Rewrite the rows below, substituting "chat bubble" for every "speech bubble" and changing nothing else. Leave the pictures out.

> [DATASET CONTENT]:
==========

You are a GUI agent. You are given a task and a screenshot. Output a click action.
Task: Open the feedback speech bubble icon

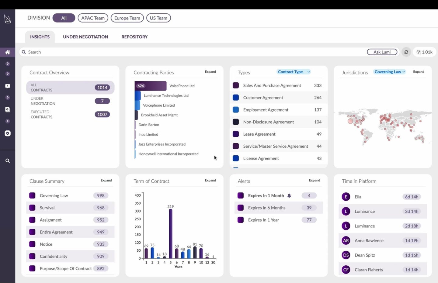tap(8, 86)
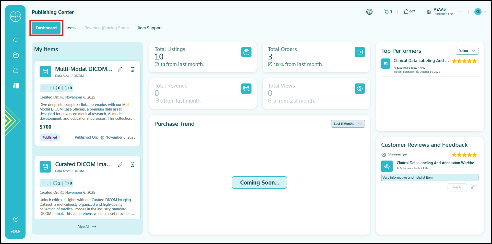Open the Item Support tab
This screenshot has height=244, width=492.
click(150, 28)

==========

> [SOLUTION]:
You are a GUI agent. You are given a task and a screenshot. Output a click action.
Task: Open the feedback chat bubble icon

tap(8, 86)
Open the Item Support tab
This screenshot has height=244, width=492.
click(150, 28)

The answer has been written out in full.